The four-dimensional evaluation framework has direct practical value for real-world medical AI deployment: it shifts the question from "is the answer correct?" to also ask "does the model correct misinformation?", "is the advice actionable?", and "are responses stable across paraphrases?"

Limitations & Future Work¶

The primary experiments are conducted on Chinese-language datasets, with only a single cross-lingual validation on English data; generalization to multilingual settings requires further investigation.
The framework addresses only text-based diagnostic scenarios and does not incorporate multimodal inputs such as medical imaging or laboratory results.
End-to-end clinical workflows—including longitudinal patient histories and multidisciplinary decision-making—are not covered, and clinical trials are needed to validate findings.
Self-bias is mitigated but not fully eliminated; using different LLMs as generators and evaluators may introduce distinct systematic biases.

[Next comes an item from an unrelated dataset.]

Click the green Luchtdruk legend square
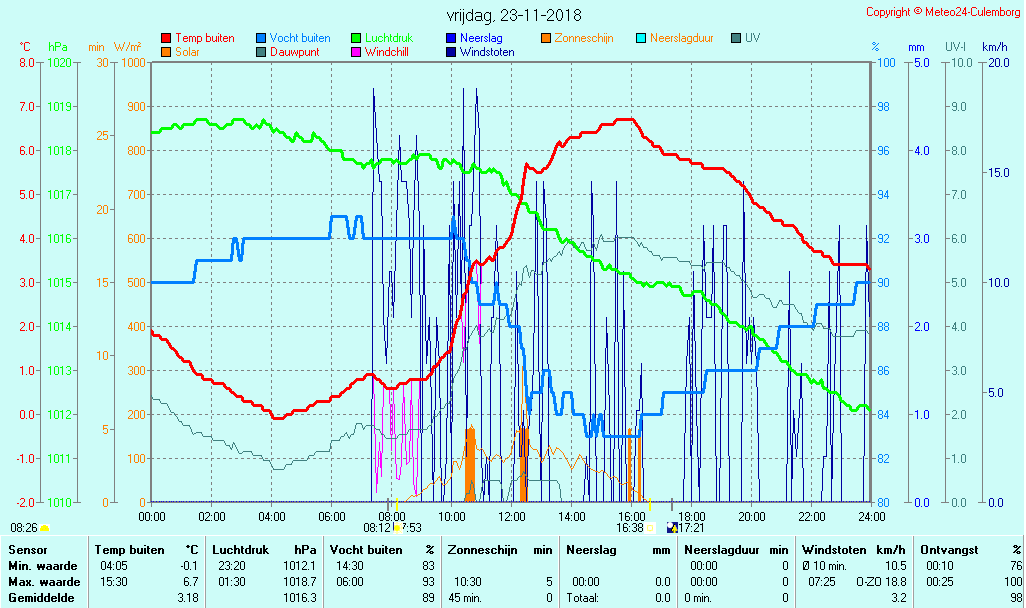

vs. DyVal2: DyVal2 performs dynamic evaluation via noise injection and paraphrasing, but transformations remain at the surface level. DyReMe introduces deep clinical distractors, yielding performance drops approximately twice as large as those produced by DyVal2.
vs. Self-Evolving: When perturbations are weak, some models (e.g., GPT-4o-mini) may score higher on dynamic benchmarks than on static ones. DyReMe ensures consistently elevated challenge levels.
vs. MedBench/C-Eval: Static benchmarks are inherently susceptible to data contamination. DyReMe fundamentally addresses this problem by dynamically generating entirely new cases.

Rating¶

Novelty: ⭐⭐⭐⭐ Systematically translates clinical misdiagnosis factors into dynamic evaluation design; the four-dimensional evaluation framework represents a meaningful contribution.
Experimental Thoroughness: ⭐⭐⭐⭐⭐ Covers 12 LLMs, multiple static and dynamic baselines, ablation studies, scalability analysis, cross-lingual validation, and human agreement studies.
Writing Quality: ⭐⭐⭐⭐ Motivation is clearly articulated and the methodology is systematically described, though some notation definitions are scattered across sections.
Value: ⭐⭐⭐⭐⭐ Exposes fundamental flaws in the evaluation of medical LLMs and points toward a more realistic paradigm for medical AI assessment.